Em favor do estabelecimento de parcerias, o economista Fábio França diz que em vez de mexer nas reservas, o governo deveria criar uma política interna de geração de emprego e renda por meio da redução da taxa de juros e do fomento ao crédito e consumo. “Feito isso, automaticamente o nível de emprego e renda sobem. Segundo passo seria apertar um pouco mais o cinto na questão de efetivamente começar a mudar a política fiscal, principalmente na questão de execuções dos devedores de impostos”. Segundo ele, o gargalo vem de grandes contribuintes, “que não recolhem exatamente porque não querem”. Outro passo é bancar efetivamente a aprovação da CPMF, com percentual baixo: “Ela não vai inflar o cofre, ela vai justamente evitar que mais dinheiro saia pelo ralo (da sonegação), acho que é um pacote de medidas que tinha de ser feito. As reservas seriam o último caso”.

De qualquer modo, a adoção de uma nova política para as reservas passa por grande resistência dos economistas ortodoxos (leia-se, conservadores), e por tabela de grande parte da imprensa, que fatalmente interpretaria a mudança como sinal de fraqueza do país. Khair reconhece que a batalha seria difícil. “Mas as coisas as coisas difíceis começam a ficar mais fáceis na medida que as soluções que esse mercado e essa mídia defendem só está agravando a situação do país.
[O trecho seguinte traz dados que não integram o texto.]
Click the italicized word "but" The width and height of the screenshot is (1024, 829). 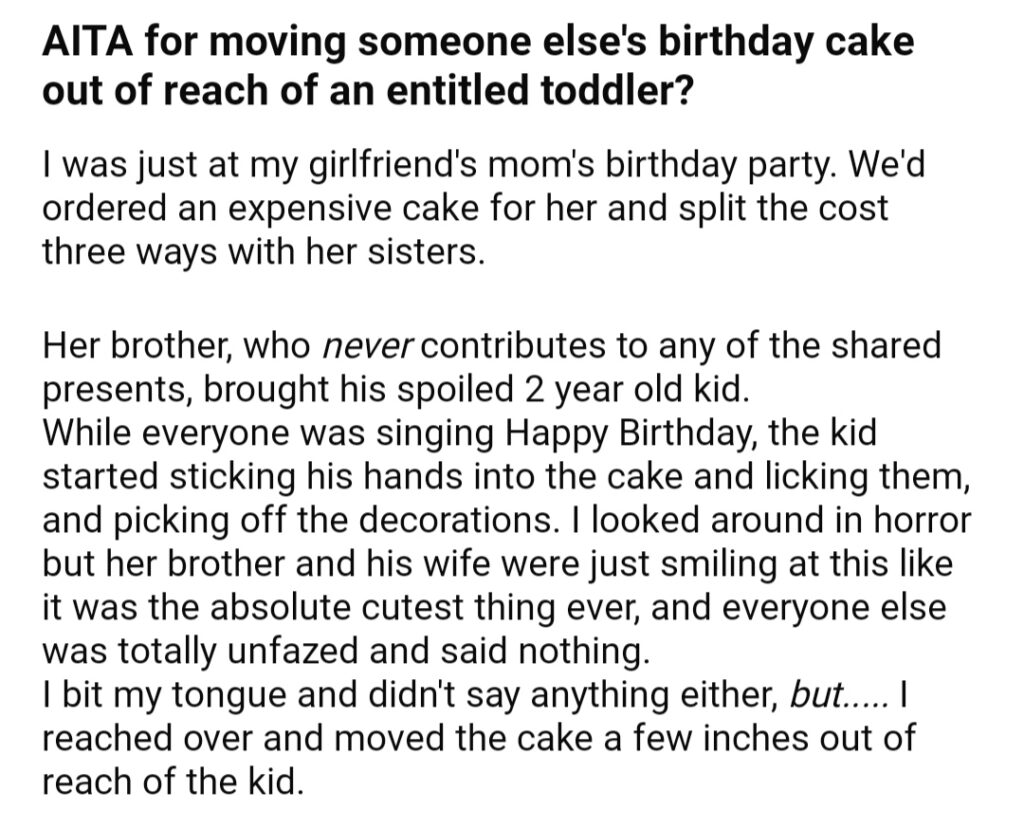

Essa forma de fazer política, com base no medo da inflação, já vem de mais de 40, 50 anos para cá, e no fundo ninguém comanda a economia. Não é nem o ministro da Fazenda, nem o do Planejamento, nem o Banco Central, nem este governo, nem o governo Lula, nem o governo Fernando Henrique que tem o comando da economia. O comando é dado de fora para dentro”, diz.

Khair lembra que no governo de Fernando Henrique Cardoso foi de fato pelo FMI, a partir de 1999, que ocorreu a política econômica, e sua equipe não fez mais do que seguir as ordens do FMI. “Com isso, o Brasil se arrebentou do ponto de vista externo, faliu duas vezes no governo FHC, e claro que para socorrer o credor internacional faz exigências, então, o comando foi de fora para dentro. Com o Meirelles (Henrique Meirelles, presidente do BC no governo Lula), o comando continuou na mão do mercado financeiro, e a média de Selic do Lula, dos oito anos, foi de 15%, para uma inflação média de 6%: olha quanto ganharam os aplicadores, e também os aplicadores externos”.
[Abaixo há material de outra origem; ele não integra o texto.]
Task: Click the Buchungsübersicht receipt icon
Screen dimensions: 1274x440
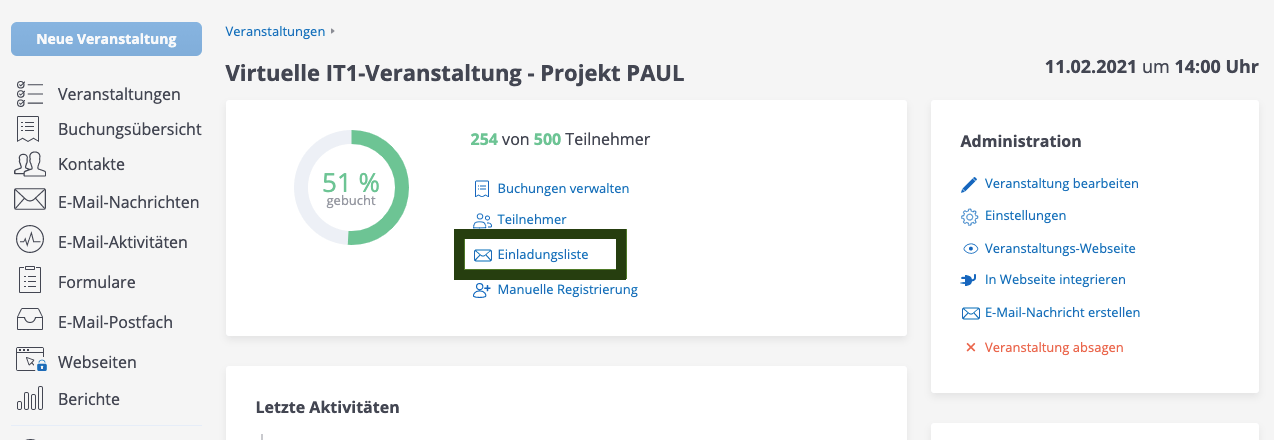Action: click(29, 129)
O que está acontecendo, segundo Khair, é que a “galinha dos ovos de ouro”, que é a posição mais confortável da dívida, estaria indo embora rapidamente, e por isso o debate sobre a venda de reservas está se ampliando. “Se eu fosse fazer uma proposta dessa de venda de reservas há um ano, o pessoal me taxaria de louco, de um mês para cá, já tem muita gente que apoia, e daqui a um ano será inexorável”, prevê.